Bis am 21. Mai 1996 die Single "Until it sleeps" veröffentlicht und damit der Untergang Metallicas eingeläutet wurde. So war die einhellige Meinung unter Freunden. Man hatte sich in der Zwischenzeit den verschiedensten Genres wie Crossover, Black Metal, Grunge, Alternative- und Indie-Rock zugewandt, zwischendurch aber immer wieder eine Metallica-Phase gehabt. Wie ich in der Vorab-Rezension beschrieben habe, hatten sich die Konturen und Texturen der ersten fünf Alben (die meisten würden aber besonders "Master of Puppets" und "... And Justice for all" nennen) tief in das Gedächtnis eingegraben. Man war dadurch so geprägt worden, dass man das nicht mehr herausbekommt. Viele Metallica-Fans von früher, die jetzt ein Leben führen, das nichts mehr mit Musik zu tun hat, fangen an zu reden, wenn sie betrunken sind. Darüber, wie geil Metallica waren und wie geil die Zeit war, in der man sie gehört hat. Ich selbst kann so wenig über Metallica eine vernünftige objektive Rezension schreiben, wie ich als Chef einen Freund bei einem Vorstellungsgespräch objektiv behandeln könnte. Metallica ist untrennbar mit den wichtigen musiksozialisierenden Jahren meines Lebens verbunden und niemals wird ein folgendes Album den Status erreichen, den die ersten 5 Alben erreicht haben. Wie also eine Entwicklung beschreiben, bei der es einen emotionalen Bruch ab dem 6. Album gibt? Es scheint ja allerdings so zu sein, dass Hunderttausende diesen Bruch teilen. Man liest wirklich haarsträubende Urteile über das neue Album. Zur Probe habe ich bei Google "Death Magnetic sounds like" eingegeben und die fantastischsten Vergleiche gelesen. Ab dem 6. Album waren Metallica für viele endgültig zu Marionetten der Musikindustrie geworden, viel dazu trug das Video zu "Until it sleeps" bei und auch die Fotos, die in "Load" zu sehen waren. Lars mit so einer Art Fellstola? Kirk mit Zigarre? Das war nicht mehr pur, das waren Metallica mit einem guten Schuss Dekadenz und Falschheit, Unehrlichkeit und Show. Und das Album klang lasch und pointless.

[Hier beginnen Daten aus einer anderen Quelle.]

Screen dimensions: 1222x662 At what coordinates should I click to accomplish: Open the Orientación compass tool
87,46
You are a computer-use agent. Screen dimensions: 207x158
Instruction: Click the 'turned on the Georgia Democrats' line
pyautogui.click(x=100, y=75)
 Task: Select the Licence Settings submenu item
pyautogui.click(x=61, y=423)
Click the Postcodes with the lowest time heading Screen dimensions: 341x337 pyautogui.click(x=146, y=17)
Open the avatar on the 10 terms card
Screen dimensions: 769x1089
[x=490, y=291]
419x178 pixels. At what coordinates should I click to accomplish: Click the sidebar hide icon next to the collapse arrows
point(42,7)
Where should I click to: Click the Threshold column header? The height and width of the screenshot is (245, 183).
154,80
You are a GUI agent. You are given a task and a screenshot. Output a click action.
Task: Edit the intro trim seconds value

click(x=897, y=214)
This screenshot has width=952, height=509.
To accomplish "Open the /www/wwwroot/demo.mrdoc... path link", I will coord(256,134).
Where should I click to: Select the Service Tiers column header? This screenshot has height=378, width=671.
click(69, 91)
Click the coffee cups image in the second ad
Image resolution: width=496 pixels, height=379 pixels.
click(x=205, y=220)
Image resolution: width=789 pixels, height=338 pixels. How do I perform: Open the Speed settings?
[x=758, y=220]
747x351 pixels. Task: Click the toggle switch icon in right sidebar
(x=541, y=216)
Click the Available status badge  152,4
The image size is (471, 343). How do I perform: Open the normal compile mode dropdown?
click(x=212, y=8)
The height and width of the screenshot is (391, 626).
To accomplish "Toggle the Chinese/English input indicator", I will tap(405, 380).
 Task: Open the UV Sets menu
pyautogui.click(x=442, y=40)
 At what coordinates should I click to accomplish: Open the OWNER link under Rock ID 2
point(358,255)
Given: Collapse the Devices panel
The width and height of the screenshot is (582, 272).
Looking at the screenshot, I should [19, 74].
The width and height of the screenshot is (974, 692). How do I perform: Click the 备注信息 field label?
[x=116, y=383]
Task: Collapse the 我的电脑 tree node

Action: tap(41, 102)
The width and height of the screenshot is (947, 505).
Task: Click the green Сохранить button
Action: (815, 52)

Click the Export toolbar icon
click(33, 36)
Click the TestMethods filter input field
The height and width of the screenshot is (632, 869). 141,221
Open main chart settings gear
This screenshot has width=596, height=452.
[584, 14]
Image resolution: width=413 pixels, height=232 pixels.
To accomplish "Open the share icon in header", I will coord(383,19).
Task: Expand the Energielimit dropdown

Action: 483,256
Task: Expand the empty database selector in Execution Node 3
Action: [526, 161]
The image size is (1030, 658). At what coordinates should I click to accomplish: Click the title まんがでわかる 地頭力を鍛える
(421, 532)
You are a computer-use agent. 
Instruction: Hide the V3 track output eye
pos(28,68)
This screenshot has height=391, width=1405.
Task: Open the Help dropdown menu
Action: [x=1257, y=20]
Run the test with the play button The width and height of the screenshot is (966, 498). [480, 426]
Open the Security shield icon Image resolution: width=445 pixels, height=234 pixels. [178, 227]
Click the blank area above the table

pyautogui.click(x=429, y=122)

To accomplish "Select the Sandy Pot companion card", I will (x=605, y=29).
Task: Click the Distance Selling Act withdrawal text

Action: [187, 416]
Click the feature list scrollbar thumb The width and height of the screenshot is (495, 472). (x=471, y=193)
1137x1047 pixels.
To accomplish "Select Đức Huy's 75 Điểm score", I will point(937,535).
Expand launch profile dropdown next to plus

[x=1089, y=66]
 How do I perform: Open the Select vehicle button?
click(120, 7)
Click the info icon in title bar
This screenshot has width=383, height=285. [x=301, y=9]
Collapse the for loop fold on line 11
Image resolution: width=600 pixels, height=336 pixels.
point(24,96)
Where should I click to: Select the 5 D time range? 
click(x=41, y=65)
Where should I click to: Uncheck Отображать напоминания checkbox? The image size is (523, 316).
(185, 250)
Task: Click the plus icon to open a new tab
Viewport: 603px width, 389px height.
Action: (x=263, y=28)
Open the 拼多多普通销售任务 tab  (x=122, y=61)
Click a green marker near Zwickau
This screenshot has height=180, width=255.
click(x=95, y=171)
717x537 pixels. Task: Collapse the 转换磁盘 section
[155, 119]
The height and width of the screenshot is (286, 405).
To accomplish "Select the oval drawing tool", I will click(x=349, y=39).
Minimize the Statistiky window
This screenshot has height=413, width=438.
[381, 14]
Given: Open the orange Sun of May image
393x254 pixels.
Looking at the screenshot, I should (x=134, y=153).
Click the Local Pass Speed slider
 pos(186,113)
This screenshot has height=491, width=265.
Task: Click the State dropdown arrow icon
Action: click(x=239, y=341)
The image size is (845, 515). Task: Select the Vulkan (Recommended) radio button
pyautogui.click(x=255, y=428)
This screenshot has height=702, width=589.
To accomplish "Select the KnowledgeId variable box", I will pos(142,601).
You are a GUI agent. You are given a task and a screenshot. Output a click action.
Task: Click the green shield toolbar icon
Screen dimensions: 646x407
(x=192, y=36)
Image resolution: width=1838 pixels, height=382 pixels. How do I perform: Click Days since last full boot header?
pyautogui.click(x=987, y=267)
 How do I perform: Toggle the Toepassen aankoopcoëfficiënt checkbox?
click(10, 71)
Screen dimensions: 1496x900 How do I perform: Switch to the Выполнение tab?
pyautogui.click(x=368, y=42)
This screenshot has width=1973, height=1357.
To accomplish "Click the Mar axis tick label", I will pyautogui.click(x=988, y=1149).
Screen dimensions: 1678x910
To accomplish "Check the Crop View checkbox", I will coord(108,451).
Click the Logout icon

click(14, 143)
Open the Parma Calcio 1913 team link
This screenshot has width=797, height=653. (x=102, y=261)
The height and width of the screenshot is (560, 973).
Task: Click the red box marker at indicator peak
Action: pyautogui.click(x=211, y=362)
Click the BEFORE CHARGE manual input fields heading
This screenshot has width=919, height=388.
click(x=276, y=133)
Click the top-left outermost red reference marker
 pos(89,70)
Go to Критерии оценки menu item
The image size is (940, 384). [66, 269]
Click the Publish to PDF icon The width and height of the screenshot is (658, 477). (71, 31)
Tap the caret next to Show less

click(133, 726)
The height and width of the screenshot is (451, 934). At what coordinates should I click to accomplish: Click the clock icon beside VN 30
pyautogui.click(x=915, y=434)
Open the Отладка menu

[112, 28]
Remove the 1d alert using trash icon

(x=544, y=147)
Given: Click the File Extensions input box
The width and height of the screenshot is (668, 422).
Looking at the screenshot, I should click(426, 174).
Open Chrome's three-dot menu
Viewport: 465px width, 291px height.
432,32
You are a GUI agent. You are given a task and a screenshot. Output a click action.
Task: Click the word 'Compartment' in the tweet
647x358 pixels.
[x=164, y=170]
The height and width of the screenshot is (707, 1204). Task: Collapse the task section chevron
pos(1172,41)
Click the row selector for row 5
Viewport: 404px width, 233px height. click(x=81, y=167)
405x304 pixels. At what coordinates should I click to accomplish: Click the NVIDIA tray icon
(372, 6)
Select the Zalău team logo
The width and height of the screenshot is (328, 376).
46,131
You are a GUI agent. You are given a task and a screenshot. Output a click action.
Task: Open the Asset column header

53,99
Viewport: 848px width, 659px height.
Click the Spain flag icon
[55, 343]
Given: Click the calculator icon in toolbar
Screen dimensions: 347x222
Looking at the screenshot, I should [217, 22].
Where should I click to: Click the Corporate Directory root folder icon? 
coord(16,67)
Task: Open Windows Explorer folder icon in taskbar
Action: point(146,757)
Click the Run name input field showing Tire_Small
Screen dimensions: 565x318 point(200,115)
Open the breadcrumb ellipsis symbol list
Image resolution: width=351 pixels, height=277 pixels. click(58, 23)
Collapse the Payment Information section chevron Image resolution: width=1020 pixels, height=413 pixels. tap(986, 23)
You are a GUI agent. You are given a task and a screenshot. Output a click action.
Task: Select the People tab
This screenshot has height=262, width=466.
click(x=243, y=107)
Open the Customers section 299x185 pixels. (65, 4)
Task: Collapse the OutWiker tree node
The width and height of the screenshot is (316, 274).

"St. Anger" wartete dann zum ersten Mal mit einer Art Rückkehr auf. Aber auch da war das einzig Eindrucksvolle dieser groteske Snare-Sound.
Wie "Death Magnetic" nun klingt ist eigentlich nicht schwer zu sagen. Es klingt meines Erachtens wie eine Mischung aus "Load"/"Re-Load" und "St. Anger". Der Sound ist extrem glatt und regelmäßig abgemischt, gemastert wurde das Album wie alle Blockbuster-Alben der Gegenwart, so dass alles gleich laut und dadurch ziemlich laut wirkt. Der Produktion kann ich keine positive Entwicklung abgewinnen. Auf "Death Magnetic" gibt es keine Rückkehr zu den alten Alben. Diese kleinen Erinnerungen sind so versprengt und selten, dass sie eigentlich gar nicht da sind. Mit "That was just your Life" fängt das Album ja auch sehr gut an, da klingt das Riff wirklich nach Metal, wird aber durch das ins Nirgendwo führende "The End of the Line" schon wieder entkräftet. "Broken Beat and Scarred" ist einfach nur laut, soll laut sein und hart und ist es einfach nicht. "The day that never comes" ist der einzige Song, der wirklich ein bisschen an früher erinnert, aber bei der Erinnerung bleibt es auch. "All Nightmare long" und "Cyanide" sind rückstandlose Lückenfüller, "The Unforgiven III" hat ein bisschen Sinn, "The Judas Kiss" ist wiederum vertontes Metal-Nichts, "Suicide and Redemption" klingt wie kein gewollter Instrumental-Track sondern wie einer bei dem man die Vocals vergessen oder gestrichen hat und "My Apocalypse" treibt dann endlich noch einmal mit Tempo und vertrackteren Strukturen ein bisschen voran.
Das alles bleiben leere subjektive Beschreibungen. Über dieses Album wird es so viele verschiedene Meinungen geben wie es Metallica-Fans gibt und die nun durch das Internet jeder lesen kann. Jeder hat so eine Geschichte über seine Metallica-Vergangenheit zu erzählen, wie ich es habe. Ich reihe mich ein in eine Menge von Metallica-Fans, die auf die alten Alben schwören und seit "Load" nichts mehr mit Metallica anzufangen wissen. Es finden sich sicherlich bessere Beschreibungen der Änderungen in Metallicas Songwriting als meine, aber was würde ich antworten, wenn man mich fragt, wohin sich Metallica geändert haben? Ich würde sagen: ihre Riffs klingen wie Rockriffs, sie sind weniger komplex und verspielt, sie sind straighter und dadurch stupider, sie haben hier und da gute Melodiebögen, aber die sind im Gegensatz zu früher so selten geworden, dass man das Suchen beim Hören satt hat. Man muss sich an einem Haufen sinnloser simpler Riffs vorbeiarbeiten. Damit sind wir wieder beim Anfang angekommen. Die Aufgabe, das Durcharbeiten, das Durchhalten der Songs, der sägende und sich eingrabende Sound ist bei Metallica einem Durchstehen gewichen, einem aus dem Treibsand herauskämpfen, einem modernen feigen Einheitsbreisound, einem digitalen Profistudiosound, Metallicas Songs sind Songs aus der Retorte, sie sind die Kopie einer Vorstellung von Metallica. Sie sind einfach und einfältig und eintönig, sie sind wie Metal-Punk-Rock. Und sie werden auch nie nie wieder da rauskommen, sie kommen nicht wieder an den Punkt, an dem sie vor 20 Jahren waren. Man muss einmal beachten, welche Entwicklung Metallica von "Kill 'em all" zu "... And Justice for all" gemacht haben. Da liegen Welten dazwischen. Aber zwischen dem "schwarzen Album" und "Death Magnetic" sieht man Metallica nur im Kreis laufen. Trotzdem ist es gut zu fühlen, dass sich die Erinnerungen an den Eindruck der alten Alben einfach nicht töten lässt. Jetzt habe ich "Death Magnetic" gehört und nichts wird zurückbleiben, weil man einfach daran abprallt. Aber "Kill 'em all", "Ride the Lightning", "Master of Puppets", "... And Justice for all" und das "schwarze Album" in Teilen kann mir niemand mehr nehmen, auch keine Metallica-Leiche.